The Cyclopedia of New Zealand [Wellington Provincial District]
New Zealand Company
New Zealand Company.
Under the heading “Old Wellington,” a good deal of information is given regarding this remarkable company, and little of importance is left to be added here. “Brett's Early History of New Zealand,” p. 473, may be profitably referred to by those desirous of acquainting themselves more minutely with the doings of the company. Excellent pictures of the founders and some of the others connected with it are given in the same work.

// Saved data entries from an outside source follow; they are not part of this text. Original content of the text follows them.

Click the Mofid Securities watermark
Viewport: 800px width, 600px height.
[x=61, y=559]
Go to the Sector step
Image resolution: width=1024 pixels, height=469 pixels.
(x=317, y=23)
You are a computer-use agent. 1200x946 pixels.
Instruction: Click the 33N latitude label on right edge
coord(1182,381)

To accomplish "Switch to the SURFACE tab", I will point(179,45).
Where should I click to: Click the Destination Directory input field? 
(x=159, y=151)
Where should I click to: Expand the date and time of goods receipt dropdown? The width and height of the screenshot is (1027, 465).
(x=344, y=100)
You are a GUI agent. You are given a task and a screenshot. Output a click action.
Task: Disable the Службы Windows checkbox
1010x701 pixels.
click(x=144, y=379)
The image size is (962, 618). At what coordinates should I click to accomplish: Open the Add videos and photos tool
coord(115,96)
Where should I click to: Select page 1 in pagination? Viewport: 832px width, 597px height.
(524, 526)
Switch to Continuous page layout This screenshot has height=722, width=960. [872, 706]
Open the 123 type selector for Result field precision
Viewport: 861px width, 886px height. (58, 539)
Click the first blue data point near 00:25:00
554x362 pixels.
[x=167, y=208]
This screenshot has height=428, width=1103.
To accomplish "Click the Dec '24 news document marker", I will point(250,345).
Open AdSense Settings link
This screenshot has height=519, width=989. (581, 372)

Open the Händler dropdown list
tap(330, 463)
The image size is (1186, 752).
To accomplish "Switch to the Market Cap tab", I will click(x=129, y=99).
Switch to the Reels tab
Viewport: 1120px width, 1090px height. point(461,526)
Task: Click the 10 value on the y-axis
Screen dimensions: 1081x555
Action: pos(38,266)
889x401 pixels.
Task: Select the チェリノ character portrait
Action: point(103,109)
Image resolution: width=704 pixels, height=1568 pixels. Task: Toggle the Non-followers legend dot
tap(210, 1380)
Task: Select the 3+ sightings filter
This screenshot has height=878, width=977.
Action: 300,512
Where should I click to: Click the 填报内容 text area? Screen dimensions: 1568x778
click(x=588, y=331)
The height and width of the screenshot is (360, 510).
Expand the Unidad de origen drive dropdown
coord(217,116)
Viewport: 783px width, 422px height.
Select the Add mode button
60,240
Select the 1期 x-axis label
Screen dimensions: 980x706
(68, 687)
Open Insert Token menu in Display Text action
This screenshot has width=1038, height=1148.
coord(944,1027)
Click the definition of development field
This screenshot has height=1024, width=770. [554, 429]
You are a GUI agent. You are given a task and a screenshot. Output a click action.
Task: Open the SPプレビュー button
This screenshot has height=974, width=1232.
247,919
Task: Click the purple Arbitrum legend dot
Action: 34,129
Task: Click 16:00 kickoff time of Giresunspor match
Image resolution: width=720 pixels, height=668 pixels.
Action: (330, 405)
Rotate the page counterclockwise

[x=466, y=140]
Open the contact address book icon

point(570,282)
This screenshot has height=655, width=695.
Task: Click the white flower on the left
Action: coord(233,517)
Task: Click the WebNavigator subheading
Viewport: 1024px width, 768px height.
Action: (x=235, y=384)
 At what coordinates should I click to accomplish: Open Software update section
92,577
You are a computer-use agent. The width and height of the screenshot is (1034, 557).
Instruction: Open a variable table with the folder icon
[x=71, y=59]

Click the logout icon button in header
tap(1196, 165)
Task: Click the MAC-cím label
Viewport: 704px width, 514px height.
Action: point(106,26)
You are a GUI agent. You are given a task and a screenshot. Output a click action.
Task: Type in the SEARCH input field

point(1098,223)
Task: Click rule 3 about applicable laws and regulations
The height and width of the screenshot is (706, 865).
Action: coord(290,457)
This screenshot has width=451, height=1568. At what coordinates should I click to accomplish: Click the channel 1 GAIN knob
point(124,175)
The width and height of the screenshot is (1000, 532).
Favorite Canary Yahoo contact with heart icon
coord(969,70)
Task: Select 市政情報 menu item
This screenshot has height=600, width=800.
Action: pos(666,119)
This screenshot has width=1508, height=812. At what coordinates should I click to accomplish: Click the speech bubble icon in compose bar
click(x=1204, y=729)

The company was formed in 1839, the founder, Mr. Edward Gibbon Wakefield, had already made himself notorious, if not famous, in connection with an attempt to colonize South Australia, referred to in an article on “Sir George Grey,” p. 32, of this volume. Mr. Wakefield was a man of great ability and no small influence; but his past fame and then present objects were more likely to encourage enthusiasm in the breasts of adventurous intending colonists than to inspire the confidence of the British Government. Thus it happened that there was less difficulty in floating the company than in obtaining its charter. Looking back dispassionately upon the history of this company, it would appear that the Home Government acted in that half-hearted manner so common with governments and often so disastrous in its effects upon those chiefly concerned. Though the charter was at first refused, it was done in such a way as to leave the promoters with a lively hope of success in the near future; and this encouraged them to begin colonization in defiance of the opposition of the Colonial Office. The Wakefields were evidently able in some way to bring pressure enough to bear on the Ministry to obtain a charter; but before that was granted, it was deemed advisable by the British Government to take steps which practically meant entering into competition instead of co-operation with the company whose rights it had been asked to recognize. Nothing seems more reasonable than that the Government, when approached, should either have immediately undertaken the colonizing of New Zealand on its own account—assisted by any private company which might place itself under its jurisdiction—or it should have allowed the new company a fair opportunity of accomplishing the objects for which the charter had been asked. Having been granted a charter, and having been tacitly allowed to raise and spend a great deal of money, the New Zealand Company had a right to insist that any interference on the part of the British Government should be of the kind that would be helpful to the company. The granting of the charter in the end (1841) was a serious blunder—a weak yielding to pressure—that was in itself discreditable to any civilized government; but the methods adopted of trying to right that wrong, if less stupid, were more dishonest.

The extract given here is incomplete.